Akademik Veri Yönetim Sistemi
Polyhedron, cilt.285, 2026 (SCI-Expanded, Scopus)
This study presents the synthesis of acetyl- and fluorinated group-containing imidazol-2-ylidene silver complexes. The structures of the complexes obtained via deprotonation method were elucidated using spectroscopic techniques such as NMR, FTIR, and MS, as well as elemental analysis. In addition, the enzyme inhibition profiles of the synthesized Ag(I)-NHC complexes were thoroughly investigated against human carbonic anhydrase isoforms I and II (hCAs I and II), as well as acetylcholinesterase (AChE). Notably, compound 2f, bearing 2-chloro and 4-fluoro groups, exhibited superior inhibition potency against hCA I and AChE enzymes, with Ki values outperforming the reference inhibitors acetazolamide (AZA) and tacrine (TAC). These findings suggest that the dual halogenation pattern enhances both electrostatic and hydrophobic interactions within enzyme active sites. In addition, the cytotoxic activity of compound 2f was determined using MTT assays in SH-SY5Y (neuroblastoma), HCT-116 (colorectal carcinoma), and MCF-7 (breast adenocarcinoma) cell lines, yielding IC₅₀ values of 35.63 ± 0.84 μM, 49.37 ± 0.97 μM, and 54.92 ± 1.94 μM, respectively.
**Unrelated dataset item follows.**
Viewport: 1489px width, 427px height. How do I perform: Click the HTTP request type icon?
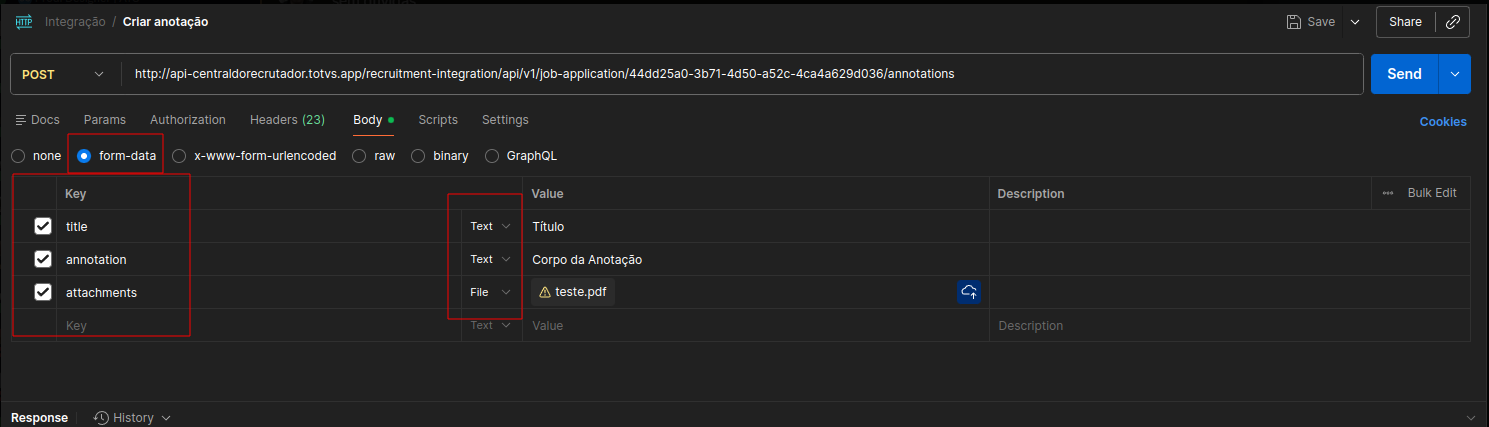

Further, we examined the inhibition potential of three most potent compounds (2a, 2e and 2f) with in silico molecular docking with three target proteins (hCA I, hCA II, and AChE). The binding energy score and ligand-protein interactions were indicating excellent inhibition potential of examined compounds. Overall, these results highlight the multi-target enzyme-blocking ability of 2f as a promising candidate for suppressing tumor growth.